-- WHAT YOU ARE ASKED TO DO --
The result should hold only the lines from the one with "Task: Open the Measure menu" through the final line of the data below, transcribed exactly, pictures left out.

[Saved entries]
________________________

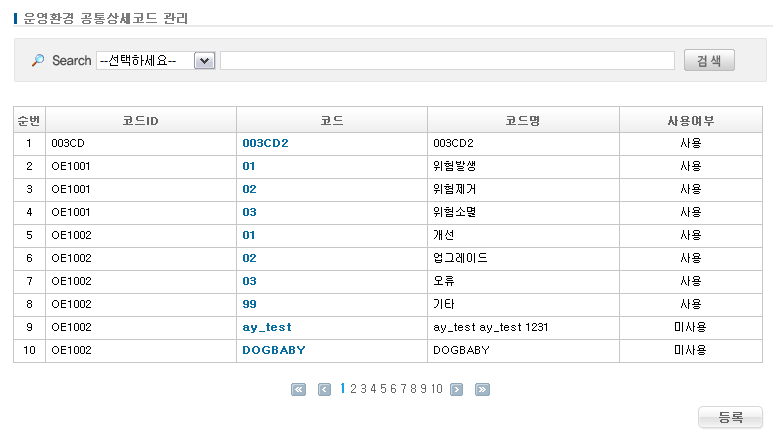Click the magnifier Search icon
The height and width of the screenshot is (443, 783).
coord(38,61)
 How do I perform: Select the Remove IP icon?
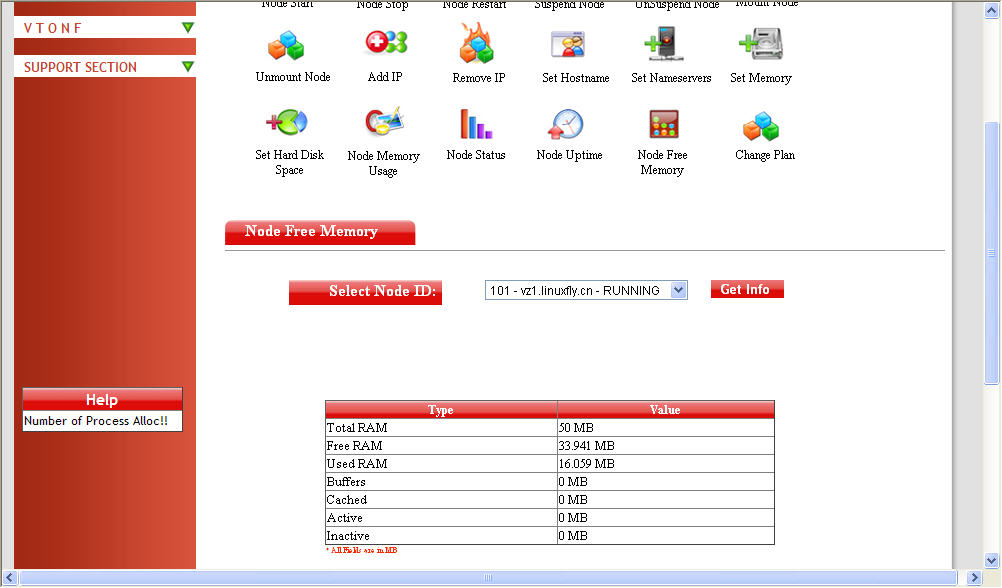point(477,44)
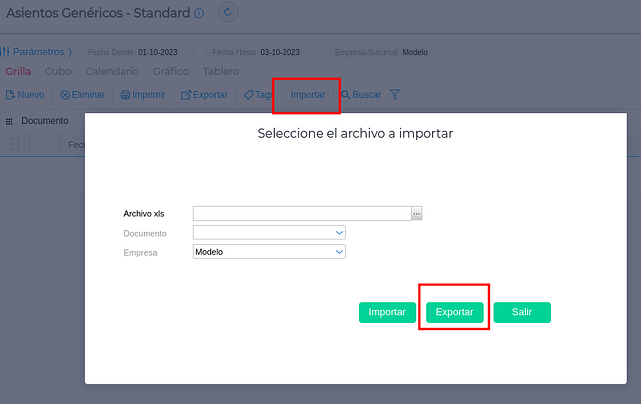Open the Parámetros filter panel
641x404 pixels.
click(39, 51)
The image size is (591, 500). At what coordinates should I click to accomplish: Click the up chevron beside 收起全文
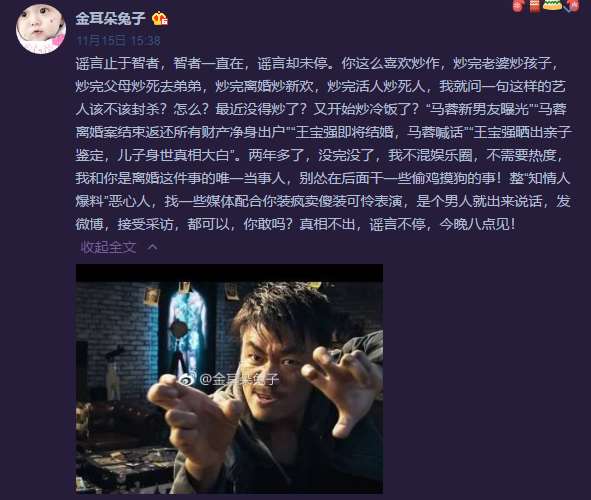point(152,247)
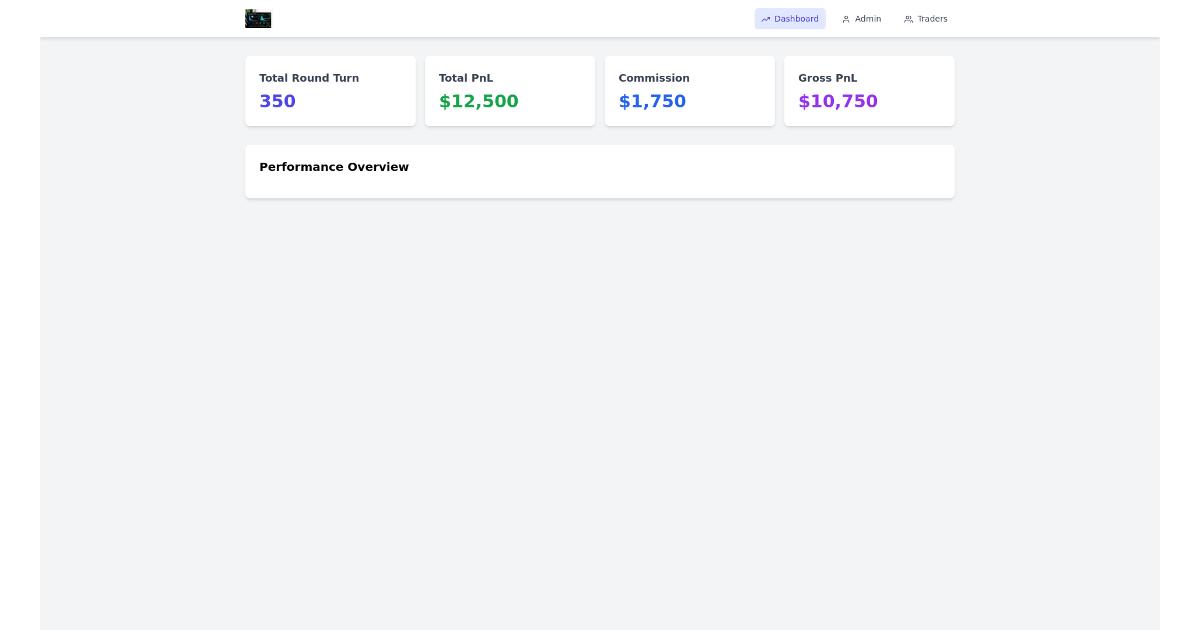Click the Performance Overview header
The height and width of the screenshot is (630, 1200).
tap(334, 167)
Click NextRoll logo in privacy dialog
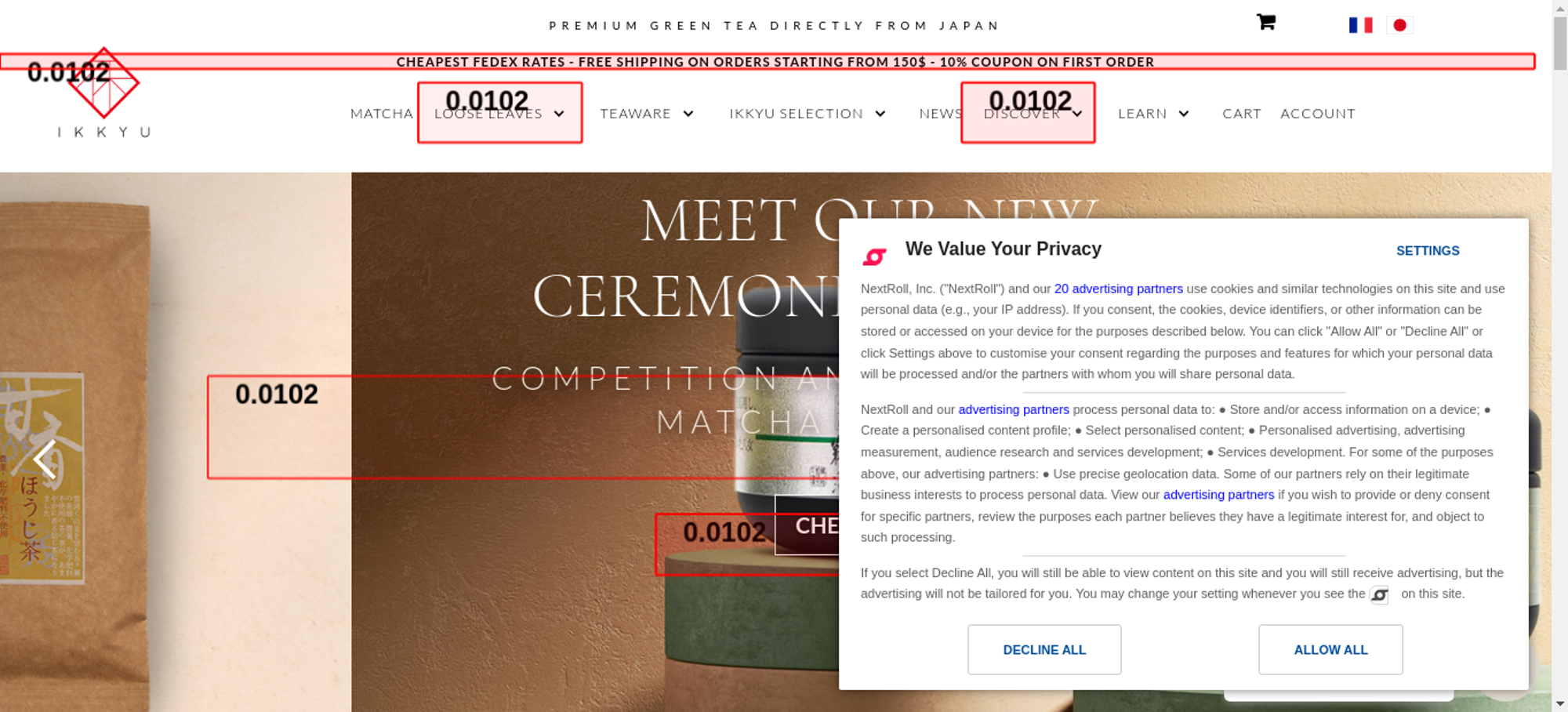The width and height of the screenshot is (1568, 712). tap(874, 256)
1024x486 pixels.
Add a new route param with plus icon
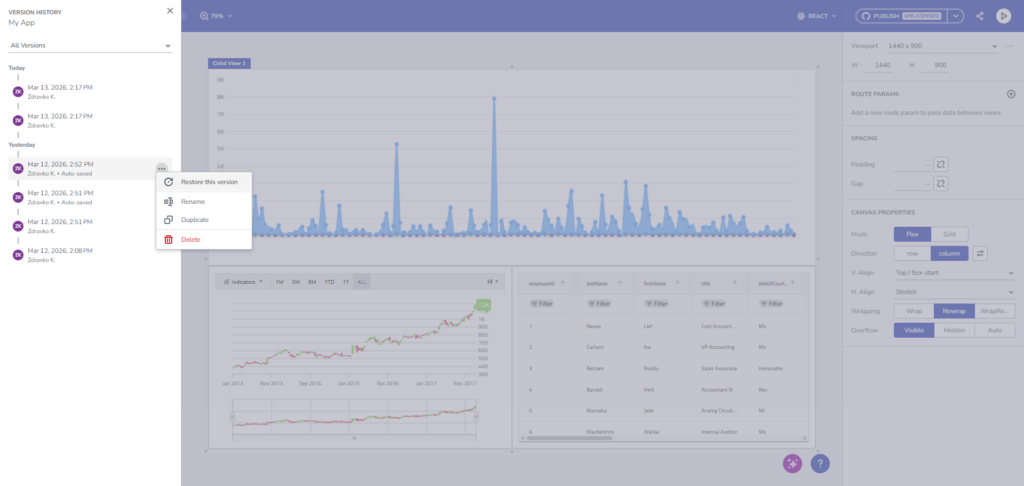tap(1010, 94)
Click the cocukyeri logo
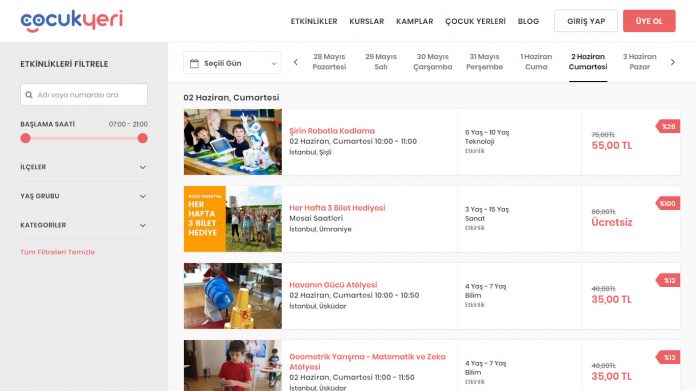This screenshot has height=391, width=696. tap(71, 21)
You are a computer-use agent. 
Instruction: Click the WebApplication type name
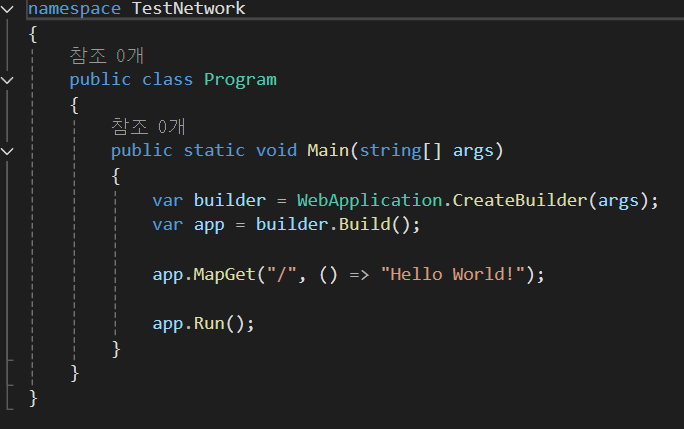click(369, 201)
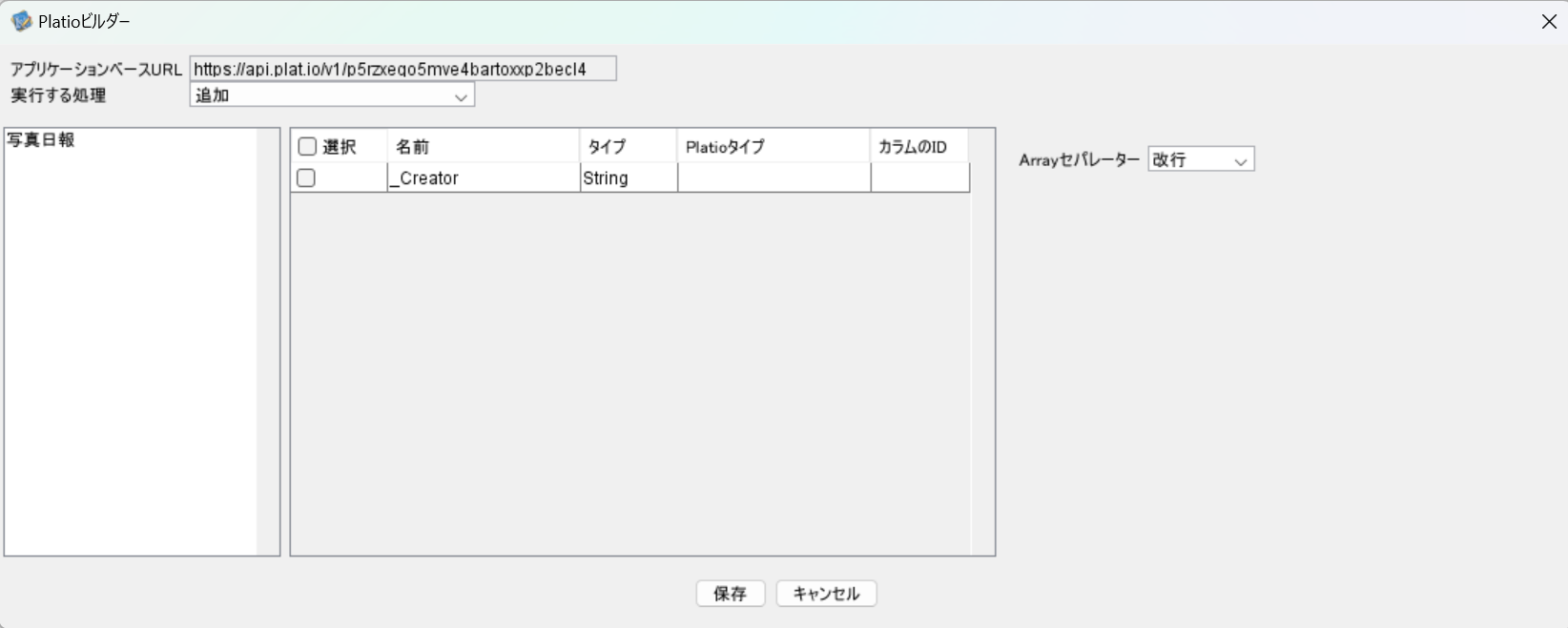Click the left list vertical scrollbar

(x=268, y=342)
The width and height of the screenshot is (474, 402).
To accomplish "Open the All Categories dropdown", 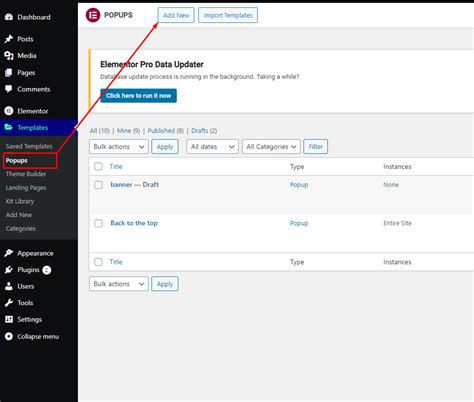I will (271, 147).
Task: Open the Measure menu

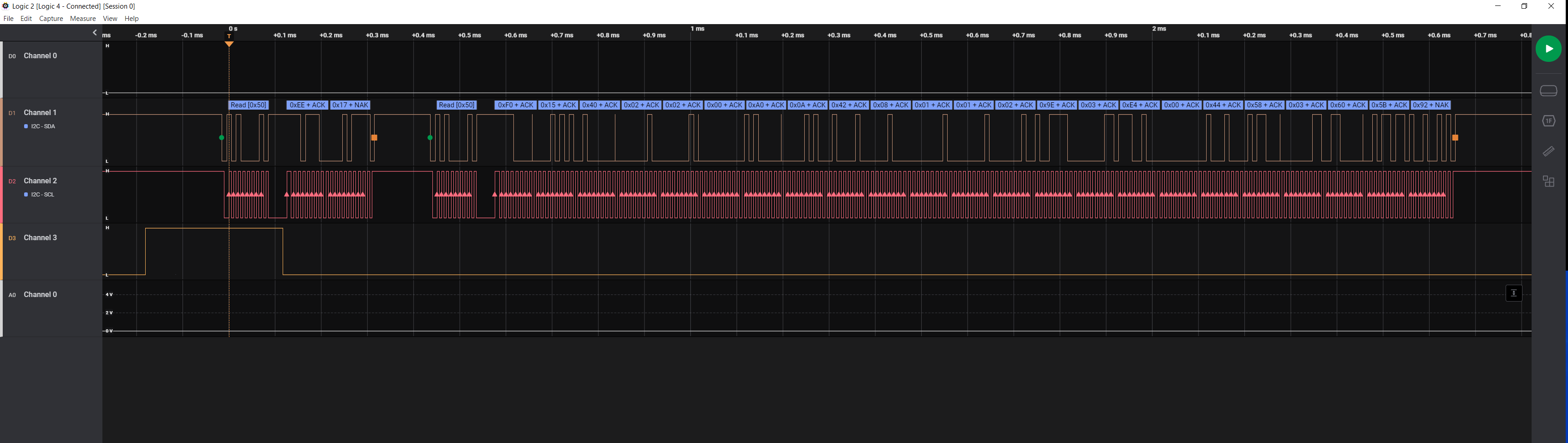Action: click(83, 19)
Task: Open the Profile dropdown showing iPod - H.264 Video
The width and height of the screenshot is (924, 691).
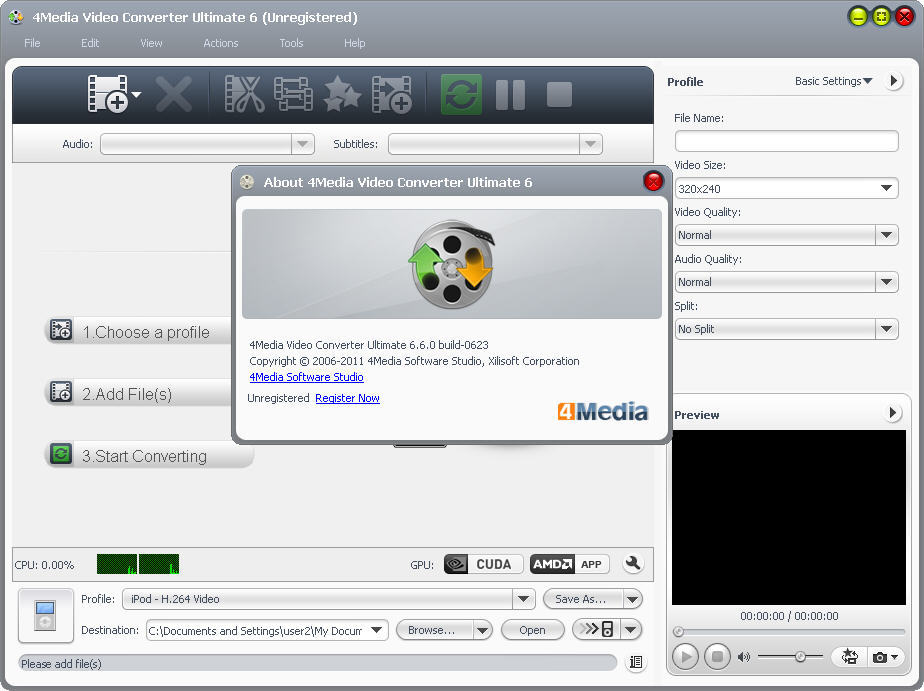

________________________

-- FINISHED TASK --
Task: Open the Measure menu

Action: click(83, 19)
Task: Open the Profile dropdown showing iPod - H.264 Video
The width and height of the screenshot is (924, 691).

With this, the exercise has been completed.